A velocidade de computação é de 1010/s, dez milhões de vez maior que a de um neurônio (103/s), e tem uma precisão imensa, nem de perto compartilhada com o cérebro humano (isto explica porque somos muitos ruins em fazer cálculos e erramos frequentemente nas contas, e somos muito lentos e limitados em analisar dados). Portanto, a velocidade de computação e a capacidade de lidar com muitas variáveis permitem feitos que a nossa mente não consegue, e assim é uma poderosa ferramenta para avançar em tarefas onde o cérebro não consegue dar conta. Isto nos trouxe avanços científicos importantes. Contudo, as conexões que um neurônio pode fazer com outros chega a dezenas de milhares, enquanto um chip faz três ou quatro conexões com outros. Um computador armazena uma quantidade considerável de memória, enquanto um cérebro humano possui inteligência e cognição que um computador não consegue chegar perto. Isto, porém, é provisório, pois a capacidade de computação pode aumentar tremendamente em ligações paralelas e assim chegar a uma inteligência artificial, o que sem dúvida acontecerá quando a tecnologia de miniaturização se desenvolver o suficiente. Esperamos com isso que essas inteligências resolvam problemas que afligem a humanidade e que nunca fomos capazes de resolver, como distribuição de riquezas, fontes de energia limpa, segurança alimentar, controle de pragas e epidemias, etc. Este é o sentido verdadeiro da inteligência artificial (IA).

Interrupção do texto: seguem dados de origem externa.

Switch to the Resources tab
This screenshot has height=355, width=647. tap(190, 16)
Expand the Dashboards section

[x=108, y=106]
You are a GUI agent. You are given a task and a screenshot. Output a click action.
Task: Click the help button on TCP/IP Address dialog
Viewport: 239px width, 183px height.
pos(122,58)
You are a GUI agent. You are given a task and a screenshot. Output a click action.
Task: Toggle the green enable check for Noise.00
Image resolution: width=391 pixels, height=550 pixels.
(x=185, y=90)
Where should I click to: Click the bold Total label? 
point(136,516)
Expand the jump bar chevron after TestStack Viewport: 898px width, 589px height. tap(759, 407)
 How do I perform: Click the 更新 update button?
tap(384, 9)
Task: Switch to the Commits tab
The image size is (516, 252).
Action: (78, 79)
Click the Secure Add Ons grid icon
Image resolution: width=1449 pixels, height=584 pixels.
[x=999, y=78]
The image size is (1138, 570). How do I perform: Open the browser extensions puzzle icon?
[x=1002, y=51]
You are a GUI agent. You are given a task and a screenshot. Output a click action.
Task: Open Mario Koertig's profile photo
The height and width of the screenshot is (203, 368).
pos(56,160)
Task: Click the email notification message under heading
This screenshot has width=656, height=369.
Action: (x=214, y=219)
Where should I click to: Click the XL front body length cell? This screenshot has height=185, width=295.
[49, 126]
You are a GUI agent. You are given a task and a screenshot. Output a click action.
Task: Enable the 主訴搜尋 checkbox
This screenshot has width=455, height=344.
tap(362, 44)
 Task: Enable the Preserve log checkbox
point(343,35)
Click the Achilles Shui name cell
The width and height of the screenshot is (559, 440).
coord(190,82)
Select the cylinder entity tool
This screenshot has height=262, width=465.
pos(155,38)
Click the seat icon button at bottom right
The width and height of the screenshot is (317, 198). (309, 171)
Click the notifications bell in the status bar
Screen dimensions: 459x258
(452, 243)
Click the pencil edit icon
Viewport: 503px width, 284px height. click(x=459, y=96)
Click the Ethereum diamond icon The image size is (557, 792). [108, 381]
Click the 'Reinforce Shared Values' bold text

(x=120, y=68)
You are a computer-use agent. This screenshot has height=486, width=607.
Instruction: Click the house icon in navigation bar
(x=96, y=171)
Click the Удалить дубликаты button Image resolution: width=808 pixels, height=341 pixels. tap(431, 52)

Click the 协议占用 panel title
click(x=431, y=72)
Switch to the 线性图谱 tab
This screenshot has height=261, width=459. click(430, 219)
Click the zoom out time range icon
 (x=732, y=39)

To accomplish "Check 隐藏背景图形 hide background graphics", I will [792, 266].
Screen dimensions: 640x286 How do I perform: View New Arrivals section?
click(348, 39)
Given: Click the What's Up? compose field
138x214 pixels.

A pergunta que este estágio futuro da tecnologia suscita frequentemente é se isto tornará nossos cérebros supérfluos, como a automatização tornou supérflua a mão de obra humana em muitos empreendimentos industriais. Poderia a IA governar o mundo de uma maneira melhor que a nossa nesses poucos milhares de anos? Isto certamente tornaria a humanidade obsoleta, e abriríamos caminho para uma nova espécie dominante na Terra, agora evoluindo de forma controlada e planejada pelas suas próprias ações. Não é ficção científica e nem uma profecia, mas um fato que neste momento já ensaia os primeiros passos.